Большим событием было, когда от казачьей сотни наряжался караул юнкеров в Зимний дворец. Во дворце юнкера стояли почетно-парными часовыми у некоторых дверей. Мы с другим юнкером старшего класса, Клевцовым, стояли почетно-парными часовыми, с вынутыми шашками, у покоев Его Величества. Перед вечером вдали, из Николаевского зала, показался Государь. Он шел в домашней тужурке, как на портрете Серова, в сопровождении плац-адъютанта и давал какие-то распоряжения, показывая на разные места зала. Мы взяли «на караул». Подойдя к нам, Государь сказал: «Здравствуйте». Мы дружно ответили: «Здравия желаем Вашему Императорскому Величеству». – «Вижу – вы оба Донского войска. Вы в каком классе?» Мы ответили – Клевцов в старшем, а я в младшем. «Вы первый раз во дворце?» Ответили, что оба первый раз. «Ну, желаю вам всего хорошего». И Государь прошел в свои покои. Самый незначительный разговор, но он произвел на нас очень сильное впечатление. В глазах Государя было столько доброты, столько ласки и приветливости, что забыть эти замечательные глаза невозможно. Это была моя первая встреча с Государем. Караул помещался в большом Фельдмаршальском зале, где юнкера сидели на диване. Для караульного начальника здесь же были отдельный столик и кресло. Часовые сменялись через каждые два часа. При прохождении через Фельдмаршальский зал начальства и генералов подавалась команда: «Караул вон». Юнкера вскакивали и в одну секунду выстраивались. Но если кто из начальства направлялся к караулу, подавалась команда: «Слушай на караул».

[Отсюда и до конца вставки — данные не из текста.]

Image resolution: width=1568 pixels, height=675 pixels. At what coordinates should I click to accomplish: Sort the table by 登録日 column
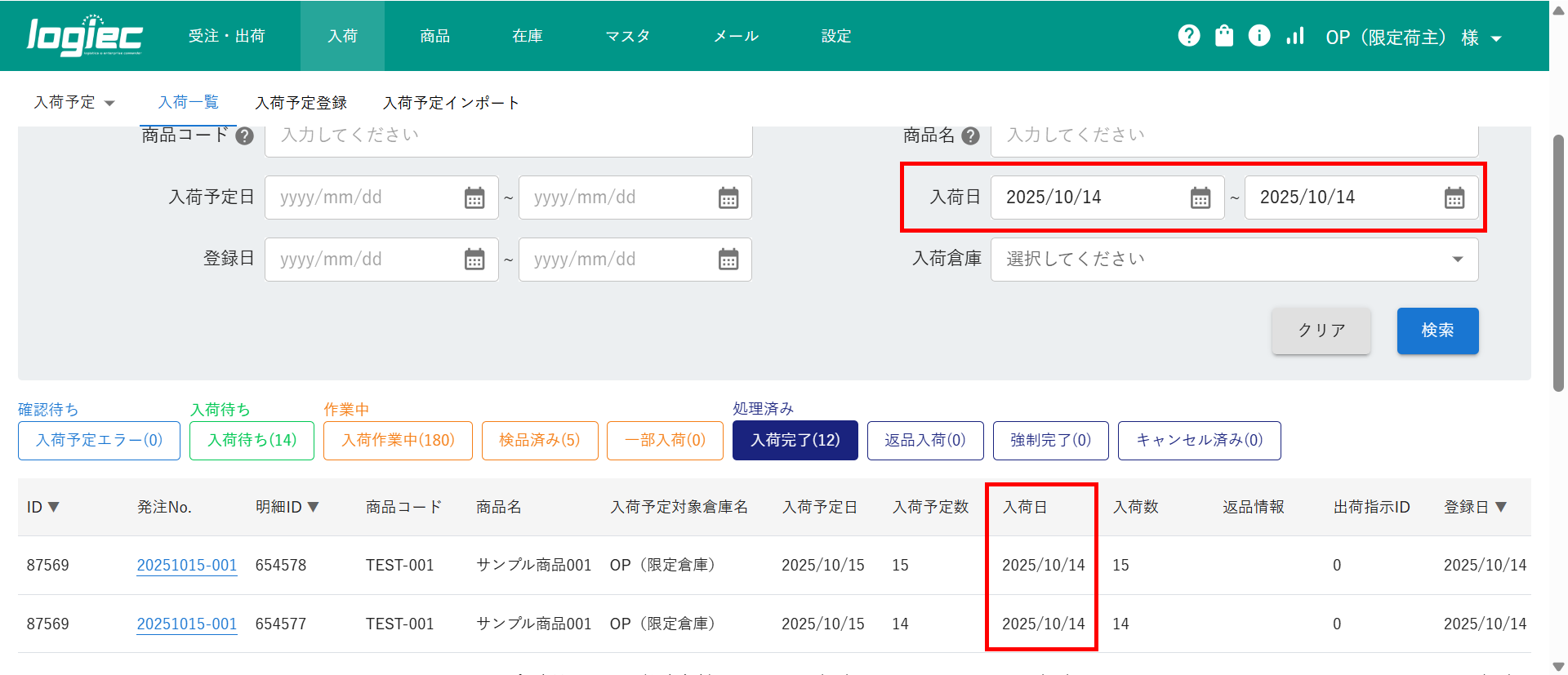pyautogui.click(x=1475, y=507)
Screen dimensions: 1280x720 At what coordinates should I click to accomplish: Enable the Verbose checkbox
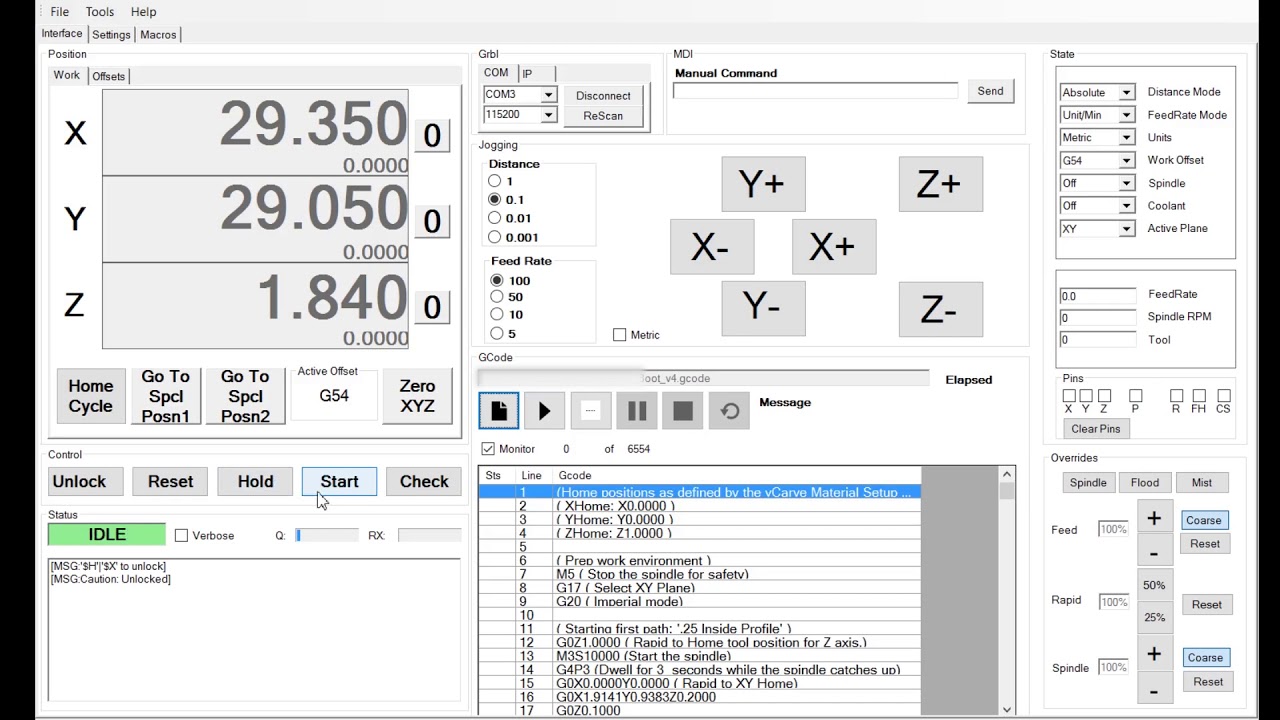[181, 536]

Главный начальник военно-учебных заведений Великий князь Константин Константинович37 , поздоровавшись с караулом, разговаривал с караульным начальником, подъесаулом Соколовым. На вопрос Великого князя подъесаулу Соколову: «Пребывание в карауле Государя – ведь это для вас праздник?» – «Так точно, Ваше Императорское Высочество, а для меня двойной праздник – сегодня день моего ангела». – «Поздравляю Вас». Попрощавшись с подъесаулом Соколовым, Великий князь обратился к караулу со словами: «До свидания». Караул дружно ответил: «Счастливо оставаться, Ваше Императорское Высочество». Интересно, что ровно через год, в этот же день, подъесаул Соколов опять был в карауле во дворце и Великий князь Константин Константинович, поздоровавшись с караулом, пожимая руку Соколову сказал: «Поздравляю Вас со днем ангела». Какая память!